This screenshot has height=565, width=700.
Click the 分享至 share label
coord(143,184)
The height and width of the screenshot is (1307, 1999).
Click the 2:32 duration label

## Goal of the exercise
Present the data above as a numbered list, with each line as its own item and any blank lines omitted.

## Solution for this task
1. This screenshot has height=565, width=700.
2. Click the 分享至 share label
3. coord(143,184)
4. The height and width of the screenshot is (1307, 1999).
5. Click the 2:32 duration label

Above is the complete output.